Mas talvez não. Talvez um governo Trump consiga manter seus apoiadores a bordo, não melhorando suas vidas, mas alimentando seu senso de rancor.
Afinal, vamos falar sério aqui: Você não pode explicar os votos de lugares como o condado de Clay como uma resposta às discordâncias sobre a política comercial. O único jeito de fazer sentido do que aconteceu é ver o voto como uma expressão de, digamos, política de identidade – alguma combinação de mágoa branca com o que os eleitores enxergam como um favorecimento dos não-brancos (mesmo que não seja isso) e raiva de parte dos menos instruídos com as elites liberais que eles imaginam que olhem de cima para eles.

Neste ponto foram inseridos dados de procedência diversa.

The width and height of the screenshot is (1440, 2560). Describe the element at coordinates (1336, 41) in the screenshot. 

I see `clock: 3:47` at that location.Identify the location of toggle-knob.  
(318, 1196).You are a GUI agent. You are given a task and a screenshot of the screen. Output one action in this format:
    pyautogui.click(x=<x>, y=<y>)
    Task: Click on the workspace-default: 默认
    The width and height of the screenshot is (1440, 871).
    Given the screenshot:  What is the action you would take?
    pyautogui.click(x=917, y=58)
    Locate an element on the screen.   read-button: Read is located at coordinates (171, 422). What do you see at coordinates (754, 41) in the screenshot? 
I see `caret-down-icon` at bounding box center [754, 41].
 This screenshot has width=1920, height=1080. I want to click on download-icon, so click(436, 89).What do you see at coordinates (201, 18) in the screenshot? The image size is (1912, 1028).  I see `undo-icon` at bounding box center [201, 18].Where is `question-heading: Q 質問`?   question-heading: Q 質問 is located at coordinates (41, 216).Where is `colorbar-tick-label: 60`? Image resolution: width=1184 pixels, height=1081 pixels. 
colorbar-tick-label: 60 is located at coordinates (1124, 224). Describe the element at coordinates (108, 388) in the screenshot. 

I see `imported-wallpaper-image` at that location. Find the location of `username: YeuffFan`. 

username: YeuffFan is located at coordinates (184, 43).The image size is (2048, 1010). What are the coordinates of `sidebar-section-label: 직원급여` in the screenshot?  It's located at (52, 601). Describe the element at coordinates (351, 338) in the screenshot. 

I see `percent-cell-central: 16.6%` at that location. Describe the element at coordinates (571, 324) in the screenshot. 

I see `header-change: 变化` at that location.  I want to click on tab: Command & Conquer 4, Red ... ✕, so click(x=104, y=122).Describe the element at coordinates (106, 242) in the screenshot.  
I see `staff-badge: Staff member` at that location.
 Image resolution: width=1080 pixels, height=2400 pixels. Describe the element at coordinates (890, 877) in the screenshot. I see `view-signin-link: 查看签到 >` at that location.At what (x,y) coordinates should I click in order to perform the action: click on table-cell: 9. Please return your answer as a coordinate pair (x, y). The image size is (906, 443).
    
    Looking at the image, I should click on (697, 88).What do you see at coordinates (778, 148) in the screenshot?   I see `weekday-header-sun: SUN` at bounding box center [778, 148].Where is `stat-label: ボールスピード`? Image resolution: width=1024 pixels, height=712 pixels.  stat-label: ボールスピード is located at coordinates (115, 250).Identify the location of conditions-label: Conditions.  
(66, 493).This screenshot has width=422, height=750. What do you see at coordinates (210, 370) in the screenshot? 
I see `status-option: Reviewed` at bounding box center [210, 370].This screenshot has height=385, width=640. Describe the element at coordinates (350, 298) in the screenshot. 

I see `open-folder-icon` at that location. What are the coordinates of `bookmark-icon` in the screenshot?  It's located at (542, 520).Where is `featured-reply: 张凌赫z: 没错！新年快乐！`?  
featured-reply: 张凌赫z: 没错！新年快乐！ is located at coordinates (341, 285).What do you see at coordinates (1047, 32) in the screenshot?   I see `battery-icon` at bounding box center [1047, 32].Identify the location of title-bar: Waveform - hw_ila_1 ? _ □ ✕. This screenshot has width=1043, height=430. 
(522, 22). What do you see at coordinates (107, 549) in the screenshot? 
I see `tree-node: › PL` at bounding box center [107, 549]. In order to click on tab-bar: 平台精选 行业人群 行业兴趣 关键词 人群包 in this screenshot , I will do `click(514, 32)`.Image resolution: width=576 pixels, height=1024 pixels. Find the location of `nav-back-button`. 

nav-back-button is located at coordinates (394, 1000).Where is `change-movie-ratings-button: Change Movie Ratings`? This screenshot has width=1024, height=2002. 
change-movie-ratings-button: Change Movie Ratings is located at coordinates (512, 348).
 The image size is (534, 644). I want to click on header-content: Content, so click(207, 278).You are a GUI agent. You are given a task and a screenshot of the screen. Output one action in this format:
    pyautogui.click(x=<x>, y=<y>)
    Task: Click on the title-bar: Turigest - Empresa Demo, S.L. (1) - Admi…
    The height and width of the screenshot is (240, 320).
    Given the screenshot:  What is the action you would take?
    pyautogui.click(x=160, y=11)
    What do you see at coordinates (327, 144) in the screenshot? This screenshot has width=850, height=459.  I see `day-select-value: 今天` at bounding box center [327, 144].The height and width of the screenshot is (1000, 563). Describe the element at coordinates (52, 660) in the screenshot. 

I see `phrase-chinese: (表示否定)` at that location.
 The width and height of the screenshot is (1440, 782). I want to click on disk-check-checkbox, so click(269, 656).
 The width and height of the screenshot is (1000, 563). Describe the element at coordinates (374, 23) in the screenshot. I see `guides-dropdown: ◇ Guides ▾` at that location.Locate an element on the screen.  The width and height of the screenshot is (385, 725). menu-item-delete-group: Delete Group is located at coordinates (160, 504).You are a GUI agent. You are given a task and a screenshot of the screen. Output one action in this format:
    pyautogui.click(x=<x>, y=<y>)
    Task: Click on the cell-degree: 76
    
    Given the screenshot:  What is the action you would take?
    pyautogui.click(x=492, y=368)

Sendo sincero, eu não entendo totalmente este ressentimento. Em particular, não sei por que um descaso liberal imaginário inspira muito mais raiva do que o desdém bastante real dos conservadores que veem a pobreza de lugares como o leste de Kentucky como um sinal da inadequação pessoal e moral de seus moradores.
Uma coisa é clara, contudo: Os democratas terão de decifrar por que a classe branca trabalhadora acaba de votar esmagadoramente contra seus próprios interesses econômicos, e não fingir que um pouco mais de populismo poderia resolver o problema.